◆ **INPUT ROWS**

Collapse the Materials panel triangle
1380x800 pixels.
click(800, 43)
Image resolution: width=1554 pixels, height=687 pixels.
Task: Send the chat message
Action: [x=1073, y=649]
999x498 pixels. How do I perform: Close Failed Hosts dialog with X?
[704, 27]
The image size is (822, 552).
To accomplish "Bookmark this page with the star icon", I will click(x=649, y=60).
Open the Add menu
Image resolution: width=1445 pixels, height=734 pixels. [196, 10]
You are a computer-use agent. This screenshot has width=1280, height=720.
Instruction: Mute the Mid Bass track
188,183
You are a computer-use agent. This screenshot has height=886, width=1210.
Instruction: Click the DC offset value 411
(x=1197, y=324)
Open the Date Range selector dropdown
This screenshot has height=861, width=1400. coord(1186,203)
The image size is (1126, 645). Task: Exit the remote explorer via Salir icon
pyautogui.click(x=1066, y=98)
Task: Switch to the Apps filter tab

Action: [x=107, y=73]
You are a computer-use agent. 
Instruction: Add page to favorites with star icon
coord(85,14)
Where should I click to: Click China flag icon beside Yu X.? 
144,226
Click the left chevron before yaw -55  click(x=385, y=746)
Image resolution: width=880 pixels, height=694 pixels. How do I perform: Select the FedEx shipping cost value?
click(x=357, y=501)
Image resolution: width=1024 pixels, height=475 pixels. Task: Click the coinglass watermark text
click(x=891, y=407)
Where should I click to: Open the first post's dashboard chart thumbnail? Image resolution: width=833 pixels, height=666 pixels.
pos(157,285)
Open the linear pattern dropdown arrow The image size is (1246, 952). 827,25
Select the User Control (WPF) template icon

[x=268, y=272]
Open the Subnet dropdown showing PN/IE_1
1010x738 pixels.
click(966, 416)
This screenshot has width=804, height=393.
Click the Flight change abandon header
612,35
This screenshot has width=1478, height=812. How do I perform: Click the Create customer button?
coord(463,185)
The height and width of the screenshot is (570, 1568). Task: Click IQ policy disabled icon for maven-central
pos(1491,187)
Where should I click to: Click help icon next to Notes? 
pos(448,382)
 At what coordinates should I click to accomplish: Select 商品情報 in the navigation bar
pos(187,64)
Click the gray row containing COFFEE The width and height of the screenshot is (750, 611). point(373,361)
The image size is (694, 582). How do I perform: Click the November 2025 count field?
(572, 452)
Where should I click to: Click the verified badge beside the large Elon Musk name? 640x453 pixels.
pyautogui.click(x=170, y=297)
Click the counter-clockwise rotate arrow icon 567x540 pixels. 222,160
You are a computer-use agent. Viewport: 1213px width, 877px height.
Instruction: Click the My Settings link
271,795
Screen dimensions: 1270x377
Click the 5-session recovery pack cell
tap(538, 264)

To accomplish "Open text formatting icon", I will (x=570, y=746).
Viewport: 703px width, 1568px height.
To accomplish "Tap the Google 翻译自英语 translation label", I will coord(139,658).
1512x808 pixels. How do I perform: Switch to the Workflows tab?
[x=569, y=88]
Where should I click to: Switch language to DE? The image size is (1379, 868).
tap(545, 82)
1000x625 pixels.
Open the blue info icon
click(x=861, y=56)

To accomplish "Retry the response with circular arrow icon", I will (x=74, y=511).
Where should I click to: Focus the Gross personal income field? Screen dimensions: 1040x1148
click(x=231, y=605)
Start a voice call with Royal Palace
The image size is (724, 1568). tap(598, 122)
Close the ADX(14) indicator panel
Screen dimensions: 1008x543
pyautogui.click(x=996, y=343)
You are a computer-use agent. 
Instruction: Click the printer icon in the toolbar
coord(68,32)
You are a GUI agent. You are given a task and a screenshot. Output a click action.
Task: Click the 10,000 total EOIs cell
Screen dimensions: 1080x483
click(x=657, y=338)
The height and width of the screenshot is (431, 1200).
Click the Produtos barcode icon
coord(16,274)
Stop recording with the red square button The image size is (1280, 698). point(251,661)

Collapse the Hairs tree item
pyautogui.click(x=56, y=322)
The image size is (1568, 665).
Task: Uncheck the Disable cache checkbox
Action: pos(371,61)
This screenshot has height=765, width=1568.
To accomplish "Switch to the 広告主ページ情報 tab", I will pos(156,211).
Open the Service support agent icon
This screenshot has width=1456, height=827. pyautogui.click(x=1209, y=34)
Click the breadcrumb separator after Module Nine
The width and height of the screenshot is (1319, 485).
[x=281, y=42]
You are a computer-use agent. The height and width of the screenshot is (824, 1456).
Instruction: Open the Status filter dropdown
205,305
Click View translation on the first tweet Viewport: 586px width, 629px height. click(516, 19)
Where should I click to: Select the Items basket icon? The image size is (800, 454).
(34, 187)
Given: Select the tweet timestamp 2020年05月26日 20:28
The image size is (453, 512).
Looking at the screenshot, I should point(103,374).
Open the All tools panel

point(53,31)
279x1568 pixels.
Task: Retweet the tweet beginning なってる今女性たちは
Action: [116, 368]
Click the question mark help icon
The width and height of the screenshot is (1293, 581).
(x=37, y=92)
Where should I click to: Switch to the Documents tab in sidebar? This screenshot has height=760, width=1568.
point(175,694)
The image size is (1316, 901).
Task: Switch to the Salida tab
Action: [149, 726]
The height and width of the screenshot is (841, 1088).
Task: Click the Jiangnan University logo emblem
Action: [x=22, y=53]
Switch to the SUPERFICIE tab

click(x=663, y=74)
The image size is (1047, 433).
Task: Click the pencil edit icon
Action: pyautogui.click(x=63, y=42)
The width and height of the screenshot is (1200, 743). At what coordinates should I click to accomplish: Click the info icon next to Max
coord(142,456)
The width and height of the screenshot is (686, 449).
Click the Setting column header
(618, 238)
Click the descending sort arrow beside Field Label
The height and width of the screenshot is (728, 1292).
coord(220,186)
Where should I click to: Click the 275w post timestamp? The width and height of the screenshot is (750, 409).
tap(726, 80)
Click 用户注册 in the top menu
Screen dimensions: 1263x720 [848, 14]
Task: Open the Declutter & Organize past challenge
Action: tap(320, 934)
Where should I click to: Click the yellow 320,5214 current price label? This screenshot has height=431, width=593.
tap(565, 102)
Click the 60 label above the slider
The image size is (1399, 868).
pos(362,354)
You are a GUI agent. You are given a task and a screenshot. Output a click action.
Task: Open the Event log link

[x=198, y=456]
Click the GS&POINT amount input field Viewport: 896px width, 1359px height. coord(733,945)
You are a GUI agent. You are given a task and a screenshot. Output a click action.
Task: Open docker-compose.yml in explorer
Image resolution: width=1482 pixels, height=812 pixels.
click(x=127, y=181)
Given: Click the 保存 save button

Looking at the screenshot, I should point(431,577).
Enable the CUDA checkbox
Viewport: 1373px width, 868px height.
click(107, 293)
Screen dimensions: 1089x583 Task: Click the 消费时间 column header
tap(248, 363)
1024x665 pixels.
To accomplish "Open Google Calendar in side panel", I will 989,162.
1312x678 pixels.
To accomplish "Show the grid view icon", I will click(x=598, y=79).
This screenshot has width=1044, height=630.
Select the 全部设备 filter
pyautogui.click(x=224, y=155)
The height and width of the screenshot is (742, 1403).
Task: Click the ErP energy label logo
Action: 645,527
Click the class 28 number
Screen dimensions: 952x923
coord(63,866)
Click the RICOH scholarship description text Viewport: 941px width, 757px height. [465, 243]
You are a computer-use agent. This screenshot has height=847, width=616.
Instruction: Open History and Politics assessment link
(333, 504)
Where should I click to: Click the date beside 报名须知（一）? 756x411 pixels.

◆ **SHORT PROBLEM**
Print all of the records above again, line for line, without changing anything.

◆ **RESULT**
Collapse the Materials panel triangle
1380x800 pixels.
click(800, 43)
Image resolution: width=1554 pixels, height=687 pixels.
Task: Send the chat message
Action: [x=1073, y=649]
999x498 pixels. How do I perform: Close Failed Hosts dialog with X?
[704, 27]
The image size is (822, 552).
To accomplish "Bookmark this page with the star icon", I will click(x=649, y=60).
Open the Add menu
Image resolution: width=1445 pixels, height=734 pixels. [196, 10]
You are a computer-use agent. This screenshot has width=1280, height=720.
Instruction: Mute the Mid Bass track
188,183
You are a computer-use agent. This screenshot has height=886, width=1210.
Instruction: Click the DC offset value 411
(x=1197, y=324)
Open the Date Range selector dropdown
This screenshot has height=861, width=1400. coord(1186,203)
The image size is (1126, 645). Task: Exit the remote explorer via Salir icon
pyautogui.click(x=1066, y=98)
Task: Switch to the Apps filter tab

Action: [x=107, y=73]
You are a computer-use agent. 
Instruction: Add page to favorites with star icon
coord(85,14)
Where should I click to: Click China flag icon beside Yu X.? 
144,226
Click the left chevron before yaw -55  click(x=385, y=746)
Image resolution: width=880 pixels, height=694 pixels. How do I perform: Select the FedEx shipping cost value?
click(x=357, y=501)
Image resolution: width=1024 pixels, height=475 pixels. Task: Click the coinglass watermark text
click(x=891, y=407)
Where should I click to: Open the first post's dashboard chart thumbnail? Image resolution: width=833 pixels, height=666 pixels.
pos(157,285)
Open the linear pattern dropdown arrow The image size is (1246, 952). 827,25
Select the User Control (WPF) template icon

[x=268, y=272]
Open the Subnet dropdown showing PN/IE_1
1010x738 pixels.
click(966, 416)
This screenshot has width=804, height=393.
Click the Flight change abandon header
612,35
This screenshot has width=1478, height=812. How do I perform: Click the Create customer button?
coord(463,185)
The height and width of the screenshot is (570, 1568). Task: Click IQ policy disabled icon for maven-central
pos(1491,187)
Where should I click to: Click help icon next to Notes? 
pos(448,382)
 At what coordinates should I click to accomplish: Select 商品情報 in the navigation bar
pos(187,64)
Click the gray row containing COFFEE The width and height of the screenshot is (750, 611). point(373,361)
The image size is (694, 582). How do I perform: Click the November 2025 count field?
(572, 452)
Where should I click to: Click the verified badge beside the large Elon Musk name? 640x453 pixels.
pyautogui.click(x=170, y=297)
Click the counter-clockwise rotate arrow icon 567x540 pixels. 222,160
You are a computer-use agent. Viewport: 1213px width, 877px height.
Instruction: Click the My Settings link
271,795
Screen dimensions: 1270x377
Click the 5-session recovery pack cell
tap(538, 264)

To accomplish "Open text formatting icon", I will (x=570, y=746).
Viewport: 703px width, 1568px height.
To accomplish "Tap the Google 翻译自英语 translation label", I will coord(139,658).
1512x808 pixels. How do I perform: Switch to the Workflows tab?
[x=569, y=88]
Where should I click to: Switch language to DE? The image size is (1379, 868).
tap(545, 82)
1000x625 pixels.
Open the blue info icon
click(x=861, y=56)

To accomplish "Retry the response with circular arrow icon", I will (x=74, y=511).
Where should I click to: Focus the Gross personal income field? Screen dimensions: 1040x1148
click(x=231, y=605)
Start a voice call with Royal Palace
The image size is (724, 1568). tap(598, 122)
Close the ADX(14) indicator panel
Screen dimensions: 1008x543
pyautogui.click(x=996, y=343)
You are a computer-use agent. 
Instruction: Click the printer icon in the toolbar
coord(68,32)
You are a GUI agent. You are given a task and a screenshot. Output a click action.
Task: Click the 10,000 total EOIs cell
Screen dimensions: 1080x483
click(x=657, y=338)
The height and width of the screenshot is (431, 1200).
Click the Produtos barcode icon
coord(16,274)
Stop recording with the red square button The image size is (1280, 698). point(251,661)

Collapse the Hairs tree item
pyautogui.click(x=56, y=322)
The image size is (1568, 665).
Task: Uncheck the Disable cache checkbox
Action: pos(371,61)
This screenshot has height=765, width=1568.
To accomplish "Switch to the 広告主ページ情報 tab", I will pos(156,211).
Open the Service support agent icon
This screenshot has width=1456, height=827. pyautogui.click(x=1209, y=34)
Click the breadcrumb separator after Module Nine
The width and height of the screenshot is (1319, 485).
[x=281, y=42]
You are a computer-use agent. The height and width of the screenshot is (824, 1456).
Instruction: Open the Status filter dropdown
205,305
Click View translation on the first tweet Viewport: 586px width, 629px height. click(516, 19)
Where should I click to: Select the Items basket icon? The image size is (800, 454).
(34, 187)
Given: Select the tweet timestamp 2020年05月26日 20:28
The image size is (453, 512).
Looking at the screenshot, I should point(103,374).
Open the All tools panel

point(53,31)
279x1568 pixels.
Task: Retweet the tweet beginning なってる今女性たちは
Action: [116, 368]
Click the question mark help icon
The width and height of the screenshot is (1293, 581).
(x=37, y=92)
Where should I click to: Switch to the Documents tab in sidebar? This screenshot has height=760, width=1568.
point(175,694)
The image size is (1316, 901).
Task: Switch to the Salida tab
Action: [149, 726]
The height and width of the screenshot is (841, 1088).
Task: Click the Jiangnan University logo emblem
Action: [x=22, y=53]
Switch to the SUPERFICIE tab

click(x=663, y=74)
The image size is (1047, 433).
Task: Click the pencil edit icon
Action: pyautogui.click(x=63, y=42)
The width and height of the screenshot is (1200, 743). At what coordinates should I click to accomplish: Click the info icon next to Max
coord(142,456)
The width and height of the screenshot is (686, 449).
Click the Setting column header
(618, 238)
Click the descending sort arrow beside Field Label
The height and width of the screenshot is (728, 1292).
coord(220,186)
Where should I click to: Click the 275w post timestamp? The width and height of the screenshot is (750, 409).
tap(726, 80)
Click 用户注册 in the top menu
Screen dimensions: 1263x720 [848, 14]
Task: Open the Declutter & Organize past challenge
Action: tap(320, 934)
Where should I click to: Click the yellow 320,5214 current price label? This screenshot has height=431, width=593.
tap(565, 102)
Click the 60 label above the slider
The image size is (1399, 868).
pos(362,354)
You are a GUI agent. You are given a task and a screenshot. Output a click action.
Task: Open the Event log link

[x=198, y=456]
Click the GS&POINT amount input field Viewport: 896px width, 1359px height. coord(733,945)
You are a GUI agent. You are given a task and a screenshot. Output a click action.
Task: Open docker-compose.yml in explorer
Image resolution: width=1482 pixels, height=812 pixels.
click(x=127, y=181)
Given: Click the 保存 save button

Looking at the screenshot, I should point(431,577).
Enable the CUDA checkbox
Viewport: 1373px width, 868px height.
click(107, 293)
Screen dimensions: 1089x583 Task: Click the 消费时间 column header
tap(248, 363)
1024x665 pixels.
To accomplish "Open Google Calendar in side panel", I will 989,162.
1312x678 pixels.
To accomplish "Show the grid view icon", I will click(x=598, y=79).
This screenshot has width=1044, height=630.
Select the 全部设备 filter
pyautogui.click(x=224, y=155)
The height and width of the screenshot is (742, 1403).
Task: Click the ErP energy label logo
Action: 645,527
Click the class 28 number
Screen dimensions: 952x923
coord(63,866)
Click the RICOH scholarship description text Viewport: 941px width, 757px height. [465, 243]
You are a computer-use agent. This screenshot has height=847, width=616.
Instruction: Open History and Politics assessment link
(333, 504)
Where should I click to: Click the date beside 报名须知（一）? 756x411 pixels.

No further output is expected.